Why didn’t they make these improvements years before? The best thing for them to do now would be to get an independent provider to take them over and keep the same staff on so the residents can have continuity of care.”
Doncaster council is set to make a total of £109 million of cuts between 2014 and 2017, and the local authority estimates it will be able to save £1.927 million through the phased closure of its in-house care homes.
It also cites the fact it does not consider the homes ‘fit to meet the future needs of an increasingly disabled group of older people’ and that they would require ‘significant investment’ as factors in their decision.
Members of the Caregate group have put up ‘overwhelming opposition’ to the closures. Caregate member, Peter Sumner, said he believes that the amount spent on maintaining the homes proves ‘they don’t know what they’re doing’. “All the way along they kept telling us that the care homes were not fit for purpose, but this just shows that isn’t the case”, said the 66-year-old. Peter, of Goodison Boulevard, Cantley, added: “These are solid buildings that are maintained well.
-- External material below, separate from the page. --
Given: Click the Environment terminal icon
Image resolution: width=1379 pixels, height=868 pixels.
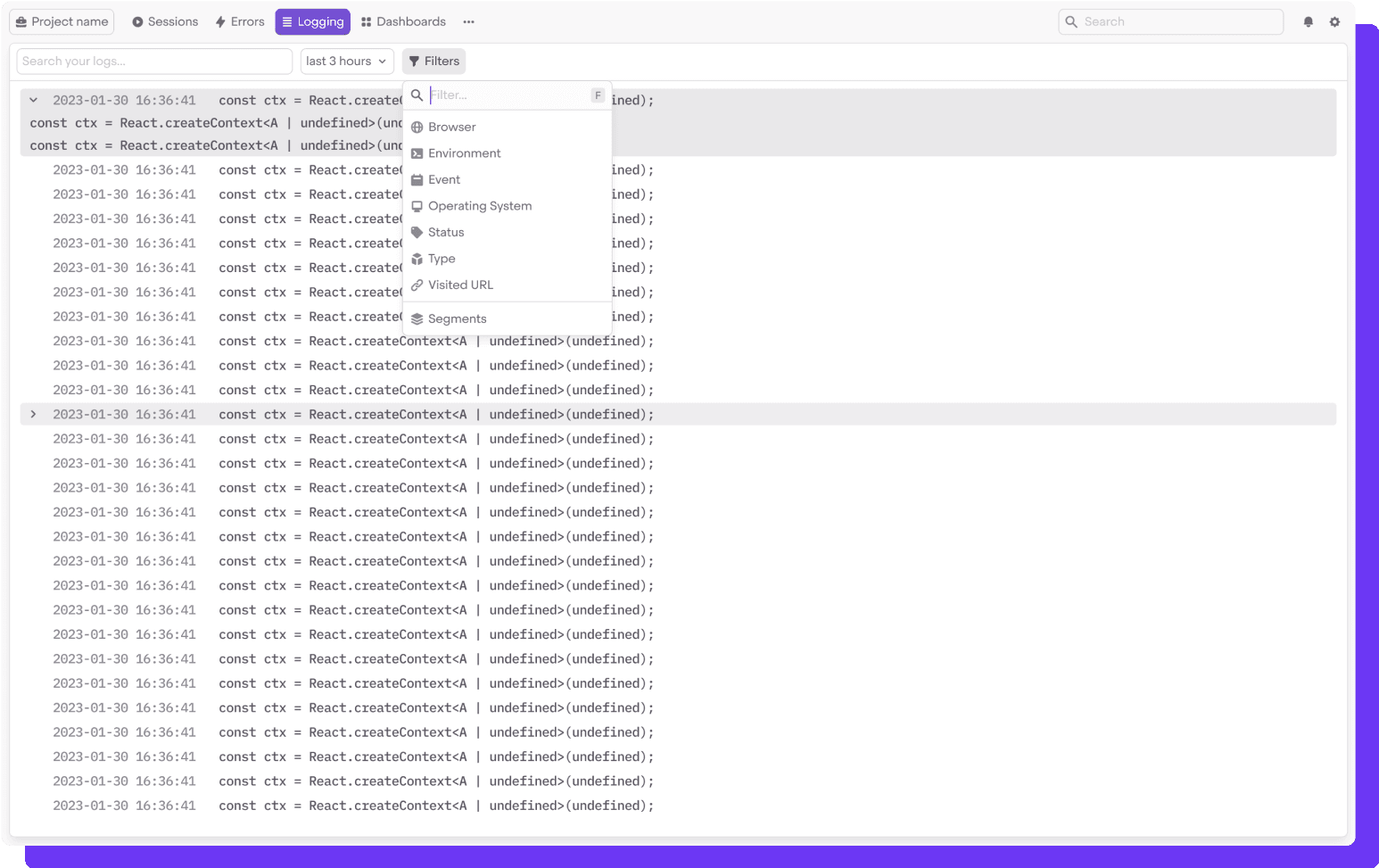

It’s clearly about the political decision they’ve chosen to make, and not about the money or the state of the homes.”
According to Doncaster council, the £317,224 detailed in the freedom of information request relates to five homes having their kitchen ventilation updated, the addition of a conservatory and the replacement of a boiler.
Dave Hamilton, Director of Adults, Health and Wellbeing, said: “All of the works to ventilation systems and boilers were essential and had to be completed to comply with health and safety regulations. We have a duty to maintain the buildings to ensure quality of life for current residents. The conservatory at Rose House was paid for by a Government grant.”